I found this site by accident and have to say there is a lot of useful info on here. I have a few quesitons. I'm a female and just recently started working out. Well, about 6 months ago. I did great at first, lost weight, lost inches and firmed up...a little. Since I have kids, I have a couple problem areas. I've been doing some weight training but I keep getting conflicting advice. Some people I talk to say "to burn fat, stick with more cardio than weight training until you are the size you want to be". Then some say "no no no, weight training burns more fat than cardio so do more free weights than cardio." Then I get people telling me that since I'm a woman, cardio is important b/c i won't get results without it.

So, which way is better? I've been stuck at the same weight for like 2 months now and it's a bit discouraging after I dropped all that weight so fast. I have changed my routine a couple times, but right now I'm doing total body training twice a week and cardio 4 times a week.


tbt 2x a week and cardio 4 x a week is an acceptable program given your goals.
Is it ideal? I don't know. Many would argue fro more weights, but really, this work load should be enough to drop some pounds.

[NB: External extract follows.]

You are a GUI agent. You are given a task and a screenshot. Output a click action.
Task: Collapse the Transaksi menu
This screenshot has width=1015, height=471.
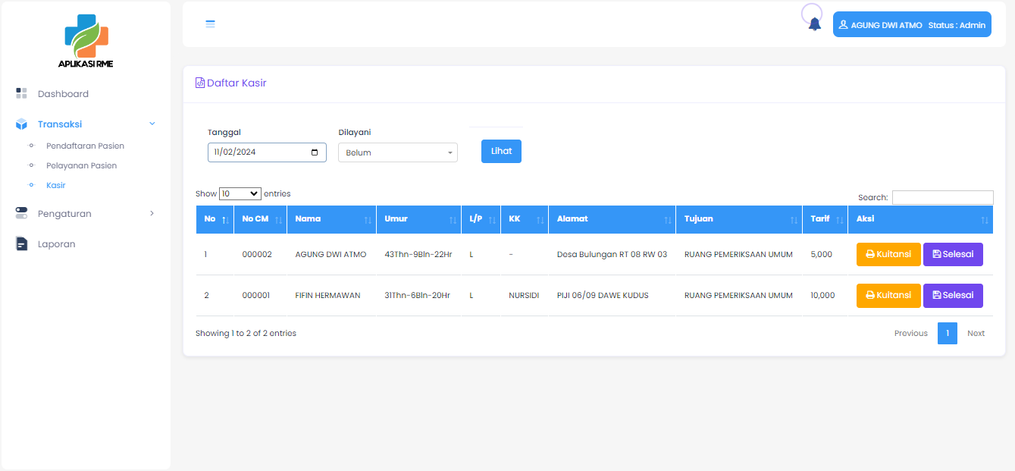[x=85, y=124]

You say you've dropped some but don't give specifics. Be aware that the closer you get to your goal the more difficult the challenge. The initial weight loss is almost always easier than the last 5-10 12.....

You may look into tweaking your weight workout. Up the wights and lower the reps. Keep rest periods as short as possible, but maintain the heavy weights.

You may benefit from tweaking your cardio. Are you simply doing a 'steady-state' type 30-45 min workout? Then amp it up. Walk up grade. Jog. Run. Mix it up, but amp up the intensity. Whatever you're doing--pick up the intensity. If you are all ready jogging/running maybe you could handle some sprint work. These tweaks need to be incorporated slowly into your workout.

First and foremost, you must be on top of your diet. Log it for a couple of weeks. Cut some/most of the simple/processed carbs. No soda,no wasted calories. Do you eat meat? Become more carnivorous as the day goes by. Lean meats are better for you here than high GI carbs.
Fiber--get at least 25-30+ grams per day. If you are low here, increase to this amount s-l-o-w-l-y.

Sleep. Are you getting enough?


Also, don't forget, you can lose fat and gain muscle but show no change on the scale.

The use of "weight" as a measure of progress works best at the beginning of the fat loss process, but breaks down later as you start to get leaner.

As for the conflicting advice, it is muscle mass that has a large effect on your metabolism -- so having more of it makes it easier to lean down. However, it can be hard to gain muscle without eating excess calories when you've been training for a while. So, nothing definitive, but it is simply up to you to decide on your goals, long term or short term, and set your diet and workout plans accordingly.

You may also want to look into using something like high intensity interval training for your cardio. The idea is that the high intensity causes your metabolism to stay elevated longer than normal cardio, thereby burning more calories in the long run. This is similar to lifting weights, in that the muscle trauma causes you to burn calories in muscle recovery.

I hope that helped instead of lead to more confusion. Take the time to find the articles on the site and read up on all of this... it will only help. In the short term... keep on working out and eating well... and don't give up if the scale lies to you and says you aren't progressing.


Thank you so much for your input. Sorry I didn't specify. I was weighing in at 150 and am now down to 130. I'm average height so I want to be down to 120, my %body fat did drop dramatically but as most women with kids, I have that problem area on my tummy. I heard good things about sprints so once I was a bit conditioned, I run for 2 minutes, walk for one and so on for 25-30 minutes.


You might want to consider pulling out the tape measure. You may not see a difference on the scale but you might notice it with the tape.